Wednesday, November 24, 2010

Peeking into Tzintzuntzan

From the log kept by JM on the August 2010 Chiripa buying trip to Mexico.

August 24, 2010. In Tzintzuntzan (Michoacan, Mexico) there is a handcraft market that offers a mountain of goods, including ceramics, straw baskets, cornhusk flowers, wood carvings and much more. You can see local people binging their wares for sale. 

Patient sellers often pass hours or days between sales, so Chiripa is glad to bring them needed business. The recent wet weather, with its occasional heavy deluges, has made life even ore difficult for open-air market vendors.


Behind the market is a centuries-old church and an old walled park with ancient olive trees. We cross the park, and pass through a doorway in the far wall near the church. Just down the street, and around the corner, we knock on the door of Ofelia Gamez, who is well known for the hand-painted lead-free ceramics she makes in her home. 


We interrupt Ofelia's work long enough to pick out some nice pieces for Chiripa. Ofelia's son, Manuel Morales, who also has a workshop in Tzintzuntzan, has gained an international reputation for his elegant ceramics. This sample is currently at Chiripa.

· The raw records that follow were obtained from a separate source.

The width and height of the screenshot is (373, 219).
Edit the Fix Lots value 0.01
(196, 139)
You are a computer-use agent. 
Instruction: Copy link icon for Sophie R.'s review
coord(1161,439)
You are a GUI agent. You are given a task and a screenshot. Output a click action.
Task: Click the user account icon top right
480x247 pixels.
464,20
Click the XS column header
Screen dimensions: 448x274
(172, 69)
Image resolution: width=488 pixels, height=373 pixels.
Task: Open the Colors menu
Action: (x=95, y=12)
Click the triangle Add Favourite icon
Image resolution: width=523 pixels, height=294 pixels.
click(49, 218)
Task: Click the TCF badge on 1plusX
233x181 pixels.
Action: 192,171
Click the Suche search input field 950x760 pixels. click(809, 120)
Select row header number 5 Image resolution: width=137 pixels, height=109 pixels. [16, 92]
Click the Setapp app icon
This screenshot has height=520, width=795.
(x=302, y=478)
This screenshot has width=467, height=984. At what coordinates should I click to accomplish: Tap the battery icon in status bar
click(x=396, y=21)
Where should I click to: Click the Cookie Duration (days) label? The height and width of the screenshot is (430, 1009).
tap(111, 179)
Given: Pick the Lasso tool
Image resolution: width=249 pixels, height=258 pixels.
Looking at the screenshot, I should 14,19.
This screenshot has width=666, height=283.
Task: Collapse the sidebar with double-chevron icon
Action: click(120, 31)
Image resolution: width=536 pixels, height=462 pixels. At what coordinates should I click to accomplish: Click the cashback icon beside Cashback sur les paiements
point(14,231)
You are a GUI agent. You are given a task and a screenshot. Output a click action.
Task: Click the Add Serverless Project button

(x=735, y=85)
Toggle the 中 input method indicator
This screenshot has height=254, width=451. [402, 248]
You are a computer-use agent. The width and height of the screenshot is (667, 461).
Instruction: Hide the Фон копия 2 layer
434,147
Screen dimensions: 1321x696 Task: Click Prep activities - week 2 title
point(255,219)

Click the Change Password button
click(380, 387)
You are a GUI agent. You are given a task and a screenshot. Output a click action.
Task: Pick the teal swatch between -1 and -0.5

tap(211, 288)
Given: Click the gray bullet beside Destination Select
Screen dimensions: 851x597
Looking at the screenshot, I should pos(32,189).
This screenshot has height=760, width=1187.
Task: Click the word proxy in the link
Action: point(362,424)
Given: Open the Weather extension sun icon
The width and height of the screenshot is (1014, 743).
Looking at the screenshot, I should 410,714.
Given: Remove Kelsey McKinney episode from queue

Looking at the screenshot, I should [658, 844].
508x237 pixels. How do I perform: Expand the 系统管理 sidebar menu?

Thursday, November 11, 2010

In the Garden of Stone

From the log kept by JM on the August Chiripa buying trip to Mexico.

August 22, 2010. It rained last night in Patzcuaro – hard. The water poured down the tile roofs and leaped into the streets.  Sheets of rain lashed crumbling adobe walls and soaked through improvised roof patches.  People huddled in doorways and sat in groups under the arcades. Cars looked like boxy boats navigating swift-flowing tropical rivers.

After the violent rains, the morning dawned cool and soft. The carefully-clipped grass on the renovated plaza was wet and lush. Walls were washed with luminous morning light. The wet green moss was bright against the red clay. It was a perfect morning to explore the stone garden.  

To tell the truth, it is not exactly a garden. And yet, in a way, it is. You can find it right along the roadside, as you approach the town of Tzintzuntzan. The stone garden is actually a rambling roadside display of fine cantera stonework – open to anyone who wants to stop and wander through it. High on the hill behind the stone garden, is the imposing pre-Columbian ruins built at the height of the Tarascan Empire. And just down the road there is a lovely cemetery where ancestral spirits are welcomed back to life -- with bright marigold bouquets, sweet confections and candlelight -- on the Noche de Los Muertos.

 In the stone garden there are hundreds – no, thousands – of sculptured cantera figures created by present-day local craftsmen. There are whimsical angels and demons, creatures of legend, owls, lizards, and fish with human heads. There are pensive maidens, cheerful drunks, fierce predators, quiet doves, Madonnas, and sleeping figures tired from labor. There are smiling suns, strong west winds, dragons, shepherds, saints, frogs, lumbering turtles and scavenging pigs.
And here is the best part: they are all strewn on the ground together, right next to the road: large and small, time-worn and newly carved, animal and human, earthly and spiritual, fine and crude.  There are no fences, class distinctions, security barriers or dividing walls. Each figure seems to have its own secrets, but they are all lying together in the damp grass, gathering moss. 

They are all for sale if you can get them home.  But we warn you, they are heavy.  Chiripa has done the heavy lifting, and brought a few of these stone spirits home for you.  They will bring your garden to life, and your purchase will make a stone carver happy.